> **Provided entries**
────────────────────────────────────────

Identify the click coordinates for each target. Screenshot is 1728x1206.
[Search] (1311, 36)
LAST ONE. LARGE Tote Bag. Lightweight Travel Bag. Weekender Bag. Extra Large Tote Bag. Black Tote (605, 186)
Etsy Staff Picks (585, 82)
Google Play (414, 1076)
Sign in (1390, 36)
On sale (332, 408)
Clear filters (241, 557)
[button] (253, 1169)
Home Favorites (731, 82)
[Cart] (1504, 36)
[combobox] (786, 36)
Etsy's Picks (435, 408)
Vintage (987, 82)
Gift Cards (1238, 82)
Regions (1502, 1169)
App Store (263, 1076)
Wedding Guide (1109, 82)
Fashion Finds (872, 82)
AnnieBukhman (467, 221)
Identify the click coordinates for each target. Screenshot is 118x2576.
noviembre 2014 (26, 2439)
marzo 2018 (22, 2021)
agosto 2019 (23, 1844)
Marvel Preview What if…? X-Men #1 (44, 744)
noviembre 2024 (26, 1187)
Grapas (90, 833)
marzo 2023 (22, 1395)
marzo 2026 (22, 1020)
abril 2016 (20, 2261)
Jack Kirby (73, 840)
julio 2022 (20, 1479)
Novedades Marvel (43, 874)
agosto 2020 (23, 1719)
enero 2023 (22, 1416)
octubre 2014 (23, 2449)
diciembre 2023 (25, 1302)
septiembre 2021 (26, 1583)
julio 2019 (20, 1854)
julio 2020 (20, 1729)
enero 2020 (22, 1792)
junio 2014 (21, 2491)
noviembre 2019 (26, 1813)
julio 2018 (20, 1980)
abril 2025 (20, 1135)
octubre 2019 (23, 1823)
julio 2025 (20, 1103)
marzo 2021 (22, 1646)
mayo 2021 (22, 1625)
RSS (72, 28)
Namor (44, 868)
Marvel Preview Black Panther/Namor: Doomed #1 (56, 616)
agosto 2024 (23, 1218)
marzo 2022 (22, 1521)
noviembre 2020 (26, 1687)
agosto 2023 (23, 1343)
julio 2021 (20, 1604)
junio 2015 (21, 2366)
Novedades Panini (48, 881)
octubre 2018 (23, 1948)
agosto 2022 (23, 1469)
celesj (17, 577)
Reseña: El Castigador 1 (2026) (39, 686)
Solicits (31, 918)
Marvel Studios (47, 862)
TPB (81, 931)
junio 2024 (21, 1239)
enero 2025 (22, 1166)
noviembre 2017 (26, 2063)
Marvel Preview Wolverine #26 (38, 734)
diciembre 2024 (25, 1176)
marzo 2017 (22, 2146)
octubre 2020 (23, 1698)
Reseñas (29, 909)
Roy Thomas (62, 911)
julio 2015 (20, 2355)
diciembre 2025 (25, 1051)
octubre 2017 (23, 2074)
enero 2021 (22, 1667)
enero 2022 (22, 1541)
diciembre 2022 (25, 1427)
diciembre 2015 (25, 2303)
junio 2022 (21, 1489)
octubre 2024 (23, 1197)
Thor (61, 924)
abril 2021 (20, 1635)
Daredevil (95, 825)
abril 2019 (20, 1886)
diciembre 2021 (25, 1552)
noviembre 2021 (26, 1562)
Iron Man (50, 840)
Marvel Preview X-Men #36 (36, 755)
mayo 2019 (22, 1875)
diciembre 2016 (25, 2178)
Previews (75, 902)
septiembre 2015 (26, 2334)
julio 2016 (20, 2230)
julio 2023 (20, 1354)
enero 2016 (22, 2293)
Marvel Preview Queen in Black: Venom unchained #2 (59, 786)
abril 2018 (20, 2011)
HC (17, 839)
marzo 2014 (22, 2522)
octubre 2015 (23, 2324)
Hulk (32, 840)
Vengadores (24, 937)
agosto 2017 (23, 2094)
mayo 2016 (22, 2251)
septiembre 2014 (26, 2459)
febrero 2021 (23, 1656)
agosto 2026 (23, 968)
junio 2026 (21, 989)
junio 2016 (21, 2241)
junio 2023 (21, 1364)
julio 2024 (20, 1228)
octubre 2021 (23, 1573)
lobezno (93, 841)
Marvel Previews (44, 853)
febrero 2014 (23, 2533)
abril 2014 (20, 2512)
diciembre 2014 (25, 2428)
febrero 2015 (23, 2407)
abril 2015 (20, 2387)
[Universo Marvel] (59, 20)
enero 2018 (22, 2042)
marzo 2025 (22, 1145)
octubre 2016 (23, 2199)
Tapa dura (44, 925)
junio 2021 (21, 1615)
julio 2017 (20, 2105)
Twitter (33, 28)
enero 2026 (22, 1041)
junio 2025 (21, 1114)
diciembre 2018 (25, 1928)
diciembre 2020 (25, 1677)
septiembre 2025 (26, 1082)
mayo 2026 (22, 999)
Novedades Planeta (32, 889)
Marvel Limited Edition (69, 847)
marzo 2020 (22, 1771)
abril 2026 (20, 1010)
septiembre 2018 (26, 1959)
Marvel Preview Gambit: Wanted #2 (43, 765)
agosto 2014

────────────────────────────────────────

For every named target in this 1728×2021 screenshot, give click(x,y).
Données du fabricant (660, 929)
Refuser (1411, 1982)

────────────────────────────────────────

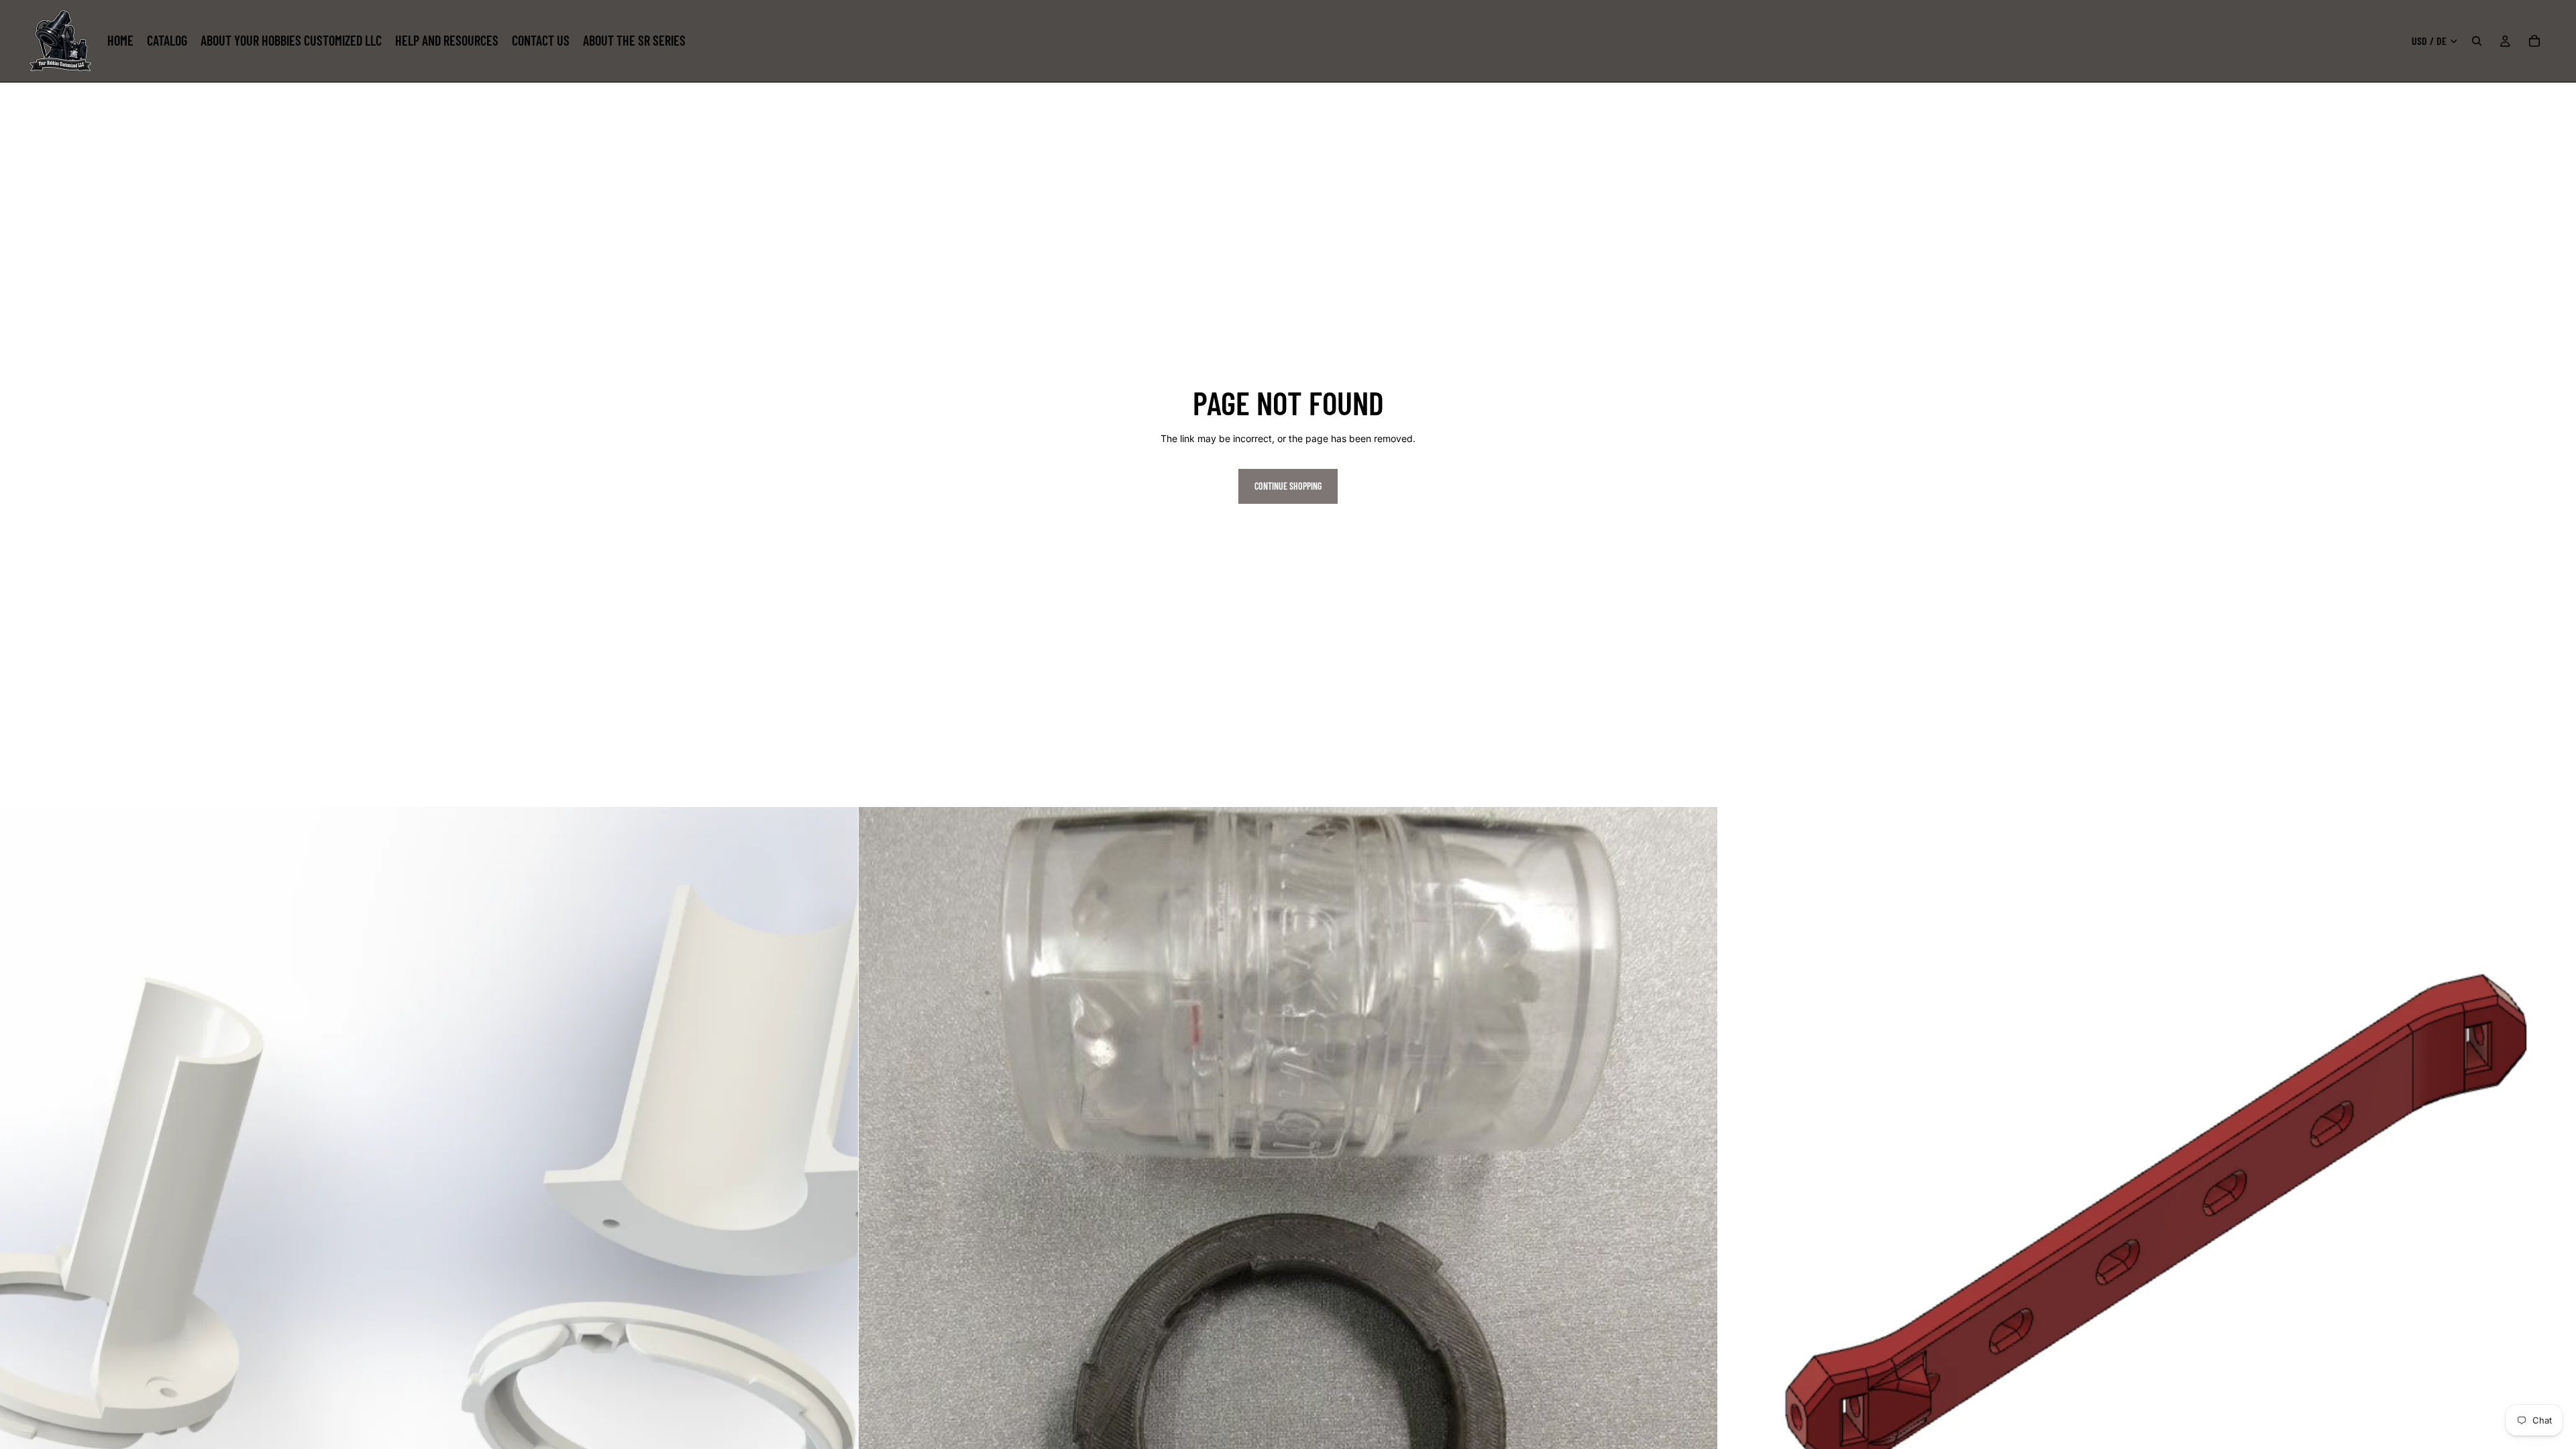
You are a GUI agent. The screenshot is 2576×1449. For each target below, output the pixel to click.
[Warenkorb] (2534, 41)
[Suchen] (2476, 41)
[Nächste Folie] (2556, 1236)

────────────────────────────────────────

> **What is required**
From the data above, output exactly the lines between the one containing "diciembre 2024 (25, 1176)" and the one containing "abril 2026 (20, 1010)", counting both of them.

> **Answer for this exercise**
diciembre 2024 (25, 1176)
marzo 2017 (22, 2146)
octubre 2020 (23, 1698)
Reseñas (29, 909)
Roy Thomas (62, 911)
julio 2015 (20, 2355)
diciembre 2025 (25, 1051)
octubre 2017 (23, 2074)
enero 2021 (22, 1667)
enero 2022 (22, 1541)
diciembre 2022 (25, 1427)
diciembre 2015 (25, 2303)
junio 2022 (21, 1489)
octubre 2024 (23, 1197)
Thor (61, 924)
abril 2021 (20, 1635)
Daredevil (95, 825)
abril 2019 (20, 1886)
diciembre 2021 (25, 1552)
noviembre 2021 (26, 1562)
Iron Man (50, 840)
Marvel Preview X-Men #36 (36, 755)
mayo 2019 (22, 1875)
diciembre 2016 (25, 2178)
Previews (75, 902)
septiembre 2015 (26, 2334)
julio 2016 (20, 2230)
julio 2023 (20, 1354)
enero 2016 (22, 2293)
Marvel Preview Queen in Black: Venom unchained #2 (59, 786)
abril 2018 (20, 2011)
HC (17, 839)
marzo 2014 (22, 2522)
octubre 2015 (23, 2324)
Hulk (32, 840)
Vengadores (24, 937)
agosto 2017 (23, 2094)
mayo 2016 (22, 2251)
septiembre 2014 (26, 2459)
febrero 2021 (23, 1656)
agosto 2026 (23, 968)
junio 2026 (21, 989)
junio 2016 (21, 2241)
junio 2023 (21, 1364)
julio 2024 (20, 1228)
octubre 2021 (23, 1573)
lobezno (93, 841)
Marvel Previews (44, 853)
febrero 2014 (23, 2533)
abril 2014 (20, 2512)
diciembre 2014 (25, 2428)
febrero 2015 (23, 2407)
abril 2015 (20, 2387)
[Universo Marvel] (59, 20)
enero 2018 (22, 2042)
marzo 2025 (22, 1145)
octubre 2016 (23, 2199)
Tapa dura (44, 925)
junio 2021 (21, 1615)
julio 2017 (20, 2105)
Twitter (33, 28)
enero 2026 (22, 1041)
junio 2025 (21, 1114)
diciembre 2018 (25, 1928)
diciembre 2020 (25, 1677)
septiembre 2025 (26, 1082)
mayo 2026 (22, 999)
Novedades Planeta (32, 889)
Marvel Limited Edition (69, 847)
marzo 2020 (22, 1771)
abril 2026 (20, 1010)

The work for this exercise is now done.